Some managers might wonder how data (usually only a single copy) kept on unencrypted hardware with minimal security measures can be more secure than files stored with reputed cloud providers. And they would be right to doubt the fearmongers. While the current news climate may try to make local storage appear attractive, organizations need to remember that they moved to the cloud precisely because storing information locally faces numerous hazards.
Just one such hazard is the fact that many corporations lack the technical expertise or manpower to secure their infrastructure continuously. Hardware ranging from servers, networking and communication equipment that are on the premises, all the way down to individual laptops and phones issued to employees have to be tracked and monitored to prevent unexpected attacks, hardware failure or theft. The lack of resources is not confined to just small businesses.
A total of 48 laptops have been stolen or reported missing over two years at NASA, and some were taken from locked employee cars (Reported by PCWorld, March 2012). More recently, a laptop filled with sensitive and unencrypted health information of thousands of Canadians was stolen in September 2013 but which came to light only this year (Reported by MSN News, January 2014). If tech-savvy government agencies which are notorious for secrecy have difficulty in securing their devices, how can private companies do better, especially those with little technical understanding of computer security?
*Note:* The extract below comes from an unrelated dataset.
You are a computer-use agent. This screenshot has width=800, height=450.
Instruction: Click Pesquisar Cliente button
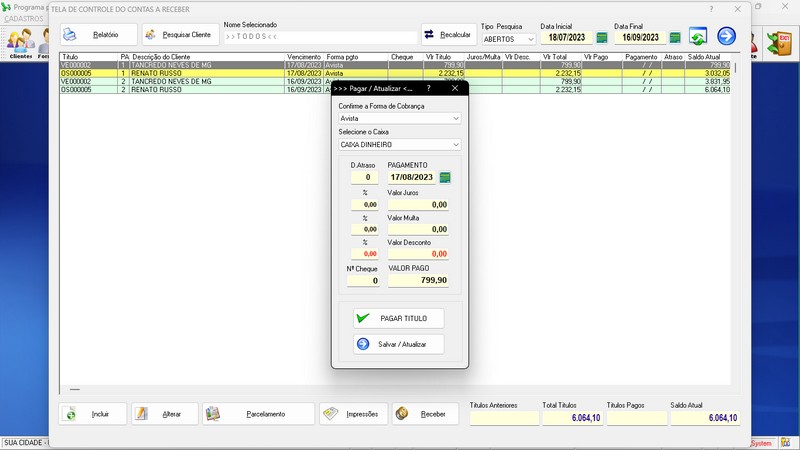180,35
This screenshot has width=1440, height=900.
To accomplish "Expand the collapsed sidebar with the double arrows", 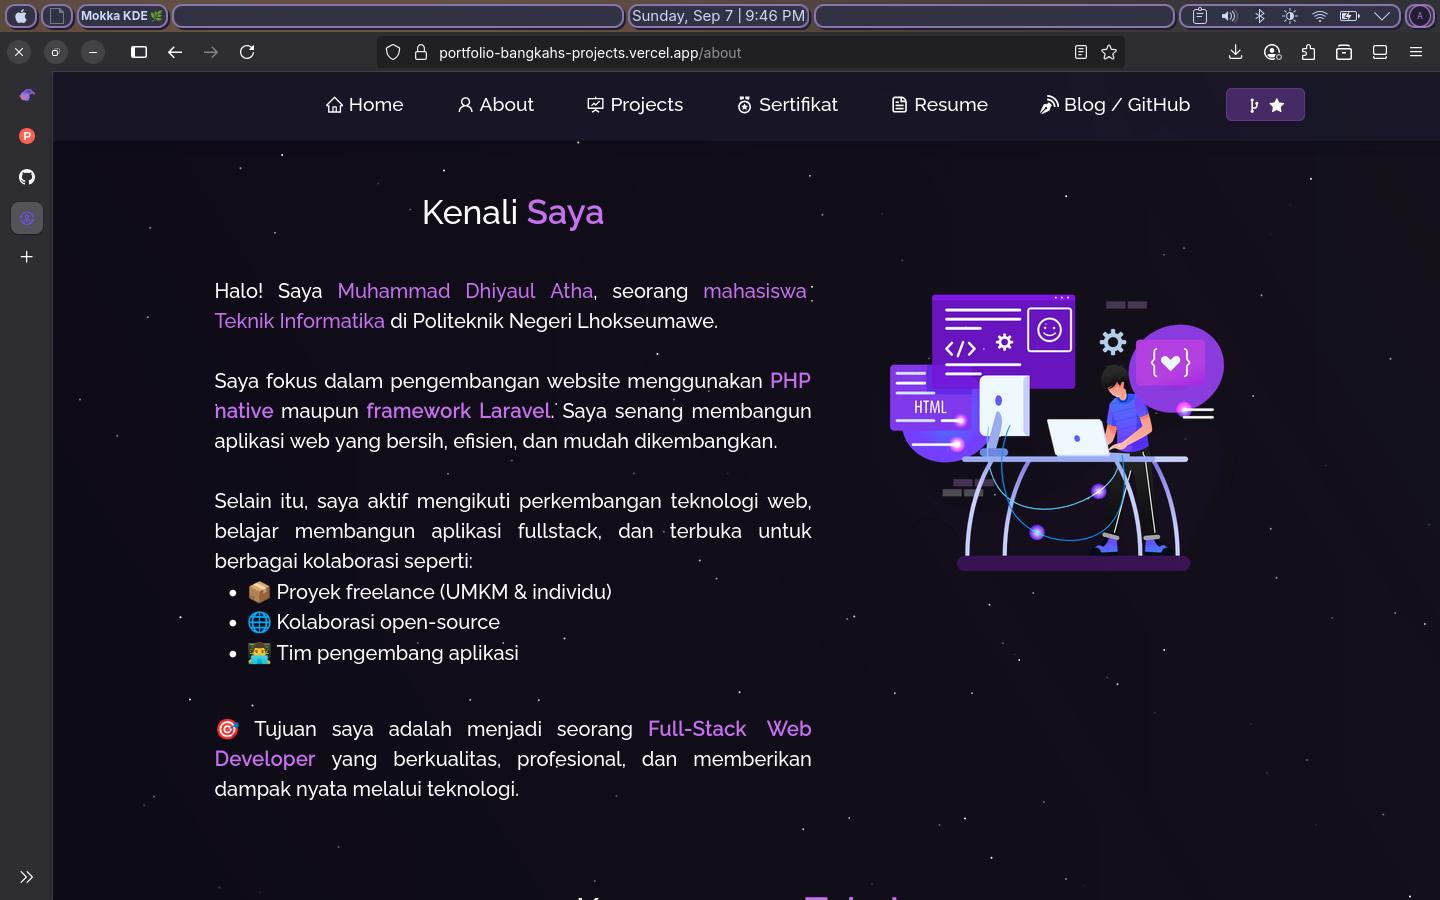I will click(x=26, y=877).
For most corporations, keeping valuable files and data in the cloud is far safer than trying to build up their own security infrastructure. With cloud computing, employees can work from any device and sensitive information can be set to be wiped completely after every session. Even in case of theft, data can be wiped immediately from a remote location. Local storage devices such as hard drives are rarely encrypted within business environments. Even with encryption, drives can and will eventually fail. The data has to be duplicated and backed regularly. Rather than trying to setup expensive equipment individually, enterprises can offload those processes to industry experts with mirrored server farms which keep multiple redundant copies of user data.
Common sense might say that the cloud is not safe. But common sense can be wrong. At the very least from a security perspective, the best decision for a company’s data might be to move to the cloud.